Text provided →
==========
I *also* have a fanny pack, and I use it a lot too. Sometimes, on a hike, I ditch the bag completely and use the vest AND the fanny pack. I can fit two lenses (smaller ones, like my 100mm macro and my 28mm), a few small items like a cleaning cloth, and two bottles of water into the fanny pack, then snacks, plastic bag (in case of rain), batteries, pen and notepad, remote, maybe another lens, my Kindle, etc in the vest. Saves a lot of back strain to have stuff more evenly distributed while I hike.

I keep the fanny pack positioned so the storage part is in front, not in back.  It never bothers me at all.
I actually prefer that setup to a backpack, when I can get away with it. Of course, if I'm taking the Sigma 150-500 AND the Tamron 70-200 and both speedlights with me, I'd probably opt for the pack.


----------



## JoeW (Sep 5, 2014)

vvcarpio said:


> When on location doing an architectural shoot, I often find myself running back and forth to my bag to grab replacement batteries. The replacement batteries are for my camera and field monitor.
> 
> What do I look for in buying a good vest? Any recommendations? Would they be hot enough that I might rather not wear them especially on hot summer days? Are there utility belts instead? I don't intend to carry around lenses or flashguns although I might want a small DSLR-desktop-tripod if it will fit. Would be nice to keep the price under $50. I'll consider a higher if there are features I might like. I see some vests at B&H for under $30. Are they worth it? (I am in NYC and can walk to B&H to try them out.)
> 
> Thanks a lot.



First, not sure if what you need to carry is worth using a vest for.  A fanny pack or even a velcro case (like a Joey) for a Black Rapid sling may be sufficient if all you're talking is 1-2 batteries and some extra SD cards.

Second, I rarely use my vest.  But when I do, the best I have is a military tactical vest.  It's black, it's got mesh (so it breathes well or in hot weather you just wear it over a T-shirt), some large pockets that work for lens or even a second body, and plenty of other space for things like...batteries.  Here's an example of something similar that is available commercially:  Amazon.com : Global Military Gear Tactical Vest, Black, Left Hand : Sports & Outdoors

Third, the time when I've found vests to be good is when you're shooting inside a car.  A sling or a backpack isn't very workable in a car (especially if there are multiple people).

Last of all, fit and feel is everything.  If it rubs in the wrong areas (particularly relevant to a couple of female shooters I've spoken to), then you won't wear it.  Put some on and see how they ride and if the places you'd put stuff are easy to reach for you.
==========
Dataset extract →
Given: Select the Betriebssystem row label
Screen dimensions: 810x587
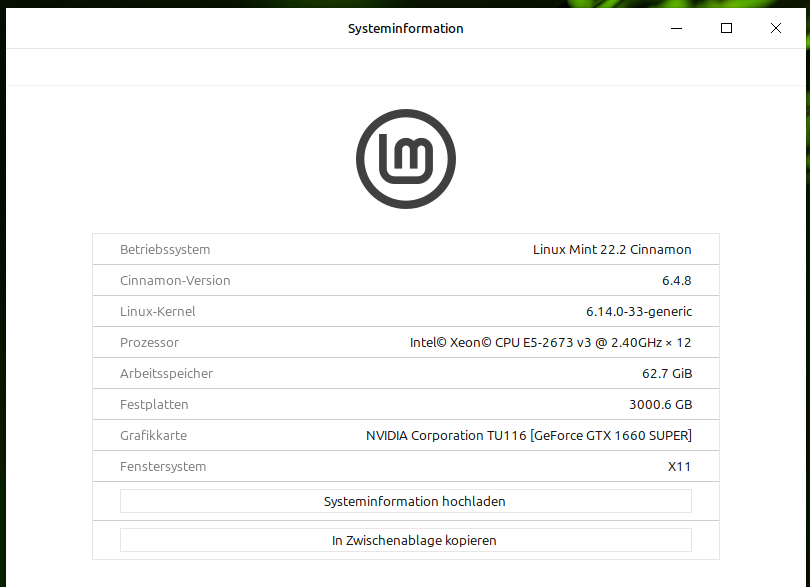Looking at the screenshot, I should pyautogui.click(x=165, y=249).
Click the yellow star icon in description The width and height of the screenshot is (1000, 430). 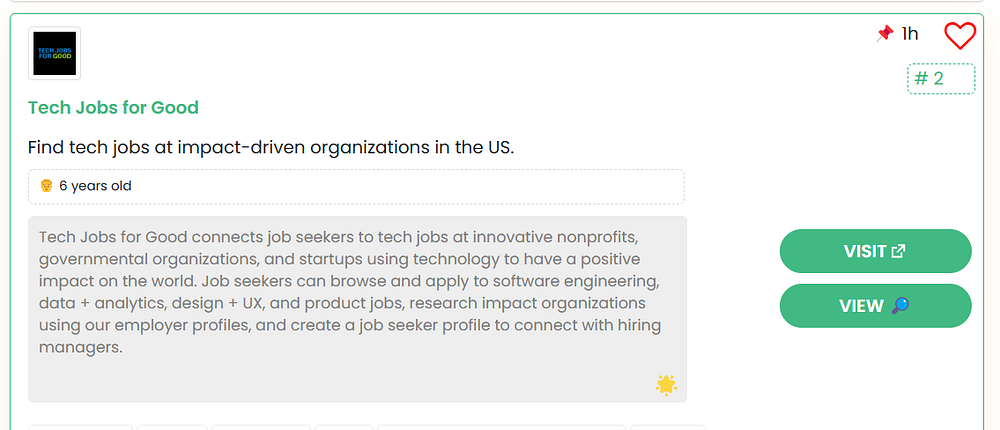tap(666, 385)
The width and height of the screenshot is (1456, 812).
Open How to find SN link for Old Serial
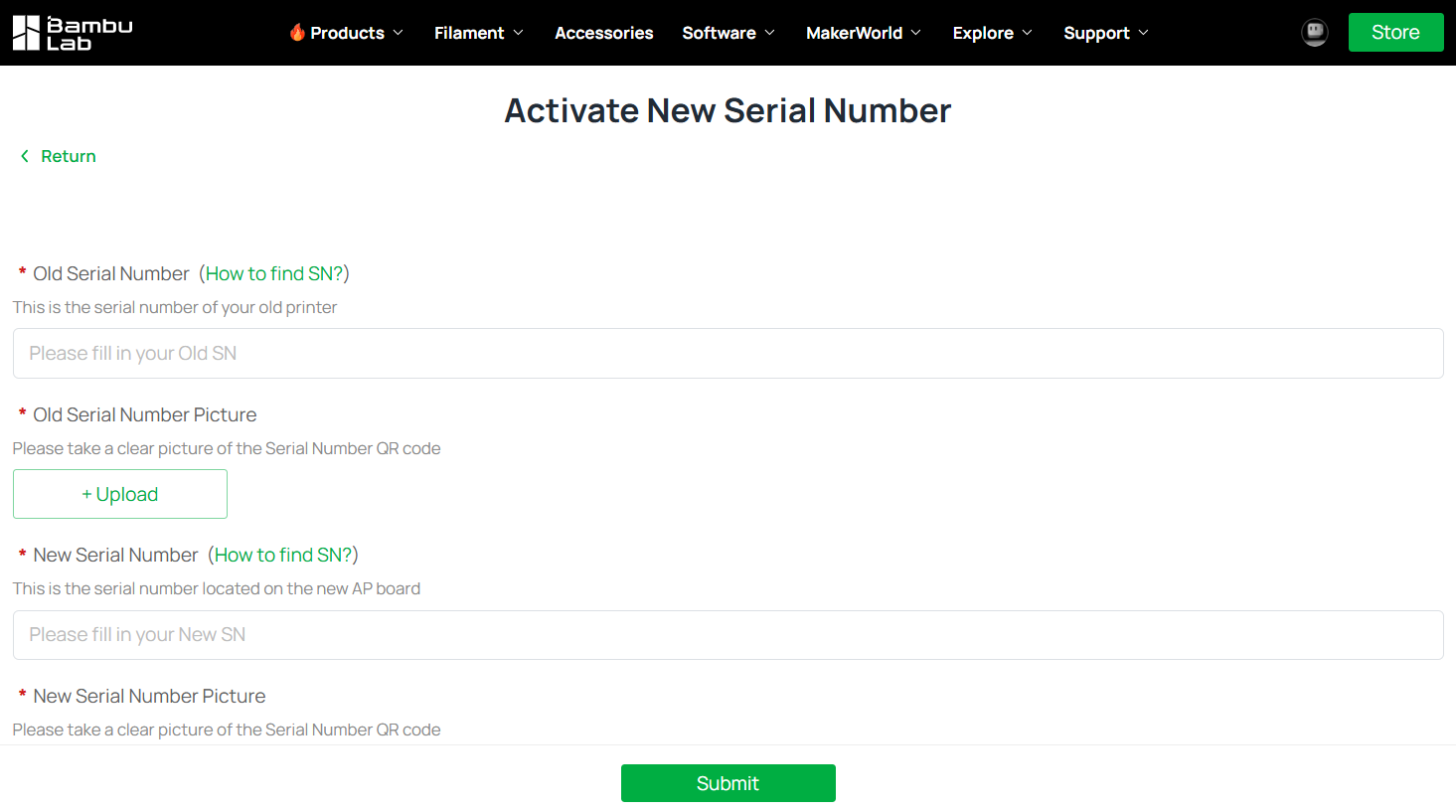click(x=274, y=273)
==========
Given instruction →
In the forum thread about photography vests, rewrite the passage from "## JoeW (Sep" to "Thanks a lot.", swapping "B&H" for "the camera store".

The response →
## JoeW (Sep 5, 2014)

vvcarpio said:


> When on location doing an architectural shoot, I often find myself running back and forth to my bag to grab replacement batteries. The replacement batteries are for my camera and field monitor.
> 
> What do I look for in buying a good vest? Any recommendations? Would they be hot enough that I might rather not wear them especially on hot summer days? Are there utility belts instead? I don't intend to carry around lenses or flashguns although I might want a small DSLR-desktop-tripod if it will fit. Would be nice to keep the price under $50. I'll consider a higher if there are features I might like. I see some vests at the camera store for under $30. Are they worth it? (I am in NYC and can walk to the camera store to try them out.)
> 
> Thanks a lot.